Republicans and conservatives increasingly viewed the Supreme Court under Chief Justice Earl Warren (1891–1974; Chief Justice 1953–1969) not as a neutral arbiter of constitutional questions but as an activist institution bent on amending the Constitution. This was most true of their view of the Warren Court’s decisions on the rights of the accused such as Miranda v. Arizona (1966). As a result, Republican presidents such as Richard Nixon had promised to appoint “strict constructionists” who would not engage in such alleged judicial freelancing. At best Nixon was only partially successful. With Ronald Reagan’s presidential victory in 1980, however, the country had seemed to move in a more conservative direction, and once again crime was a central political issue. Further, Chief Justice Warren Burger (1907–1995), a Nixon appointee and Warren’s successor, had delivered a speech in February 1981 lamenting that while there were “massive safeguards for accused persons” courts had failed to provide “elementary protection for its decent, law abiding citizens.”

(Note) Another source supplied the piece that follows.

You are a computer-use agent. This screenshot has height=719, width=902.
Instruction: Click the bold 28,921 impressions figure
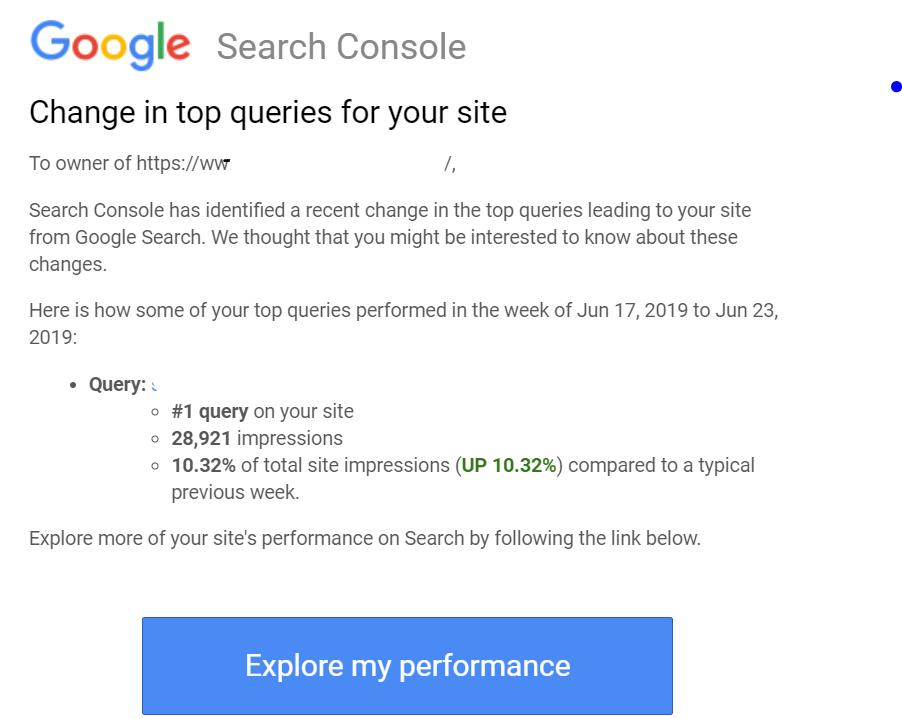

Thurgood Marshall, the legal architect of Brown v. Board of Education (1954) and the nation’s first African American justice, worried that this new political environment would lead to an erosion of the rights of the accused. In his “Sword and Robe” speech, seen as a direct response to Burger before the Second Circuit Judicial Conference, Marshall discussed the necessity of judicial neutrality, particularly when considering the rights of criminal defendants. While Congress is supposed to “pick sides” while crafting legislation, the Supreme Court must remain neutral. Judges are not supposed to guarantee the conviction and imprisonment of criminals, but to guarantee that justice is applied to each case. The framers created Congress and the Executive to respond to changes in public opinion, but the third branch, the judiciary, was “intentionally isolated from the political process and purposely spared the task of dealing with changing public concerns and problems.” In what seemed almost an attack on Chief Justice Burger, Marshall stated that justices should not publicly advocate for their favored solutions to society’s problems but should leave that work to the other two branches of government. As the Court’s first black justice, Marshall indicated in this speech how he viewed both his role as a justice and the burgeoning conservative legal movement.

—Joshua Dunn

Source: Marshall, Thurgood (1990) “Remarks Made at the Second Circuit Judicial Conference, September 8, 1989,” Trotter Review: Vol. 4 : Iss. 3 , Article 2. https://scholarworks.umb.edu/trotter_review/vol4/iss3/2


. . .The task of interpretation is the cornerstone of the judicial process. As we undertake it, we must strive for neutrality. None of us is perfect, and I recognize that neutrality is more ideal than real. Each of us brings along to the judicial role certain preconceived biases. It is, I suppose, impossible to make a decision totally uninfluenced by them. But we as judges must try to do so to the extent we possibly can.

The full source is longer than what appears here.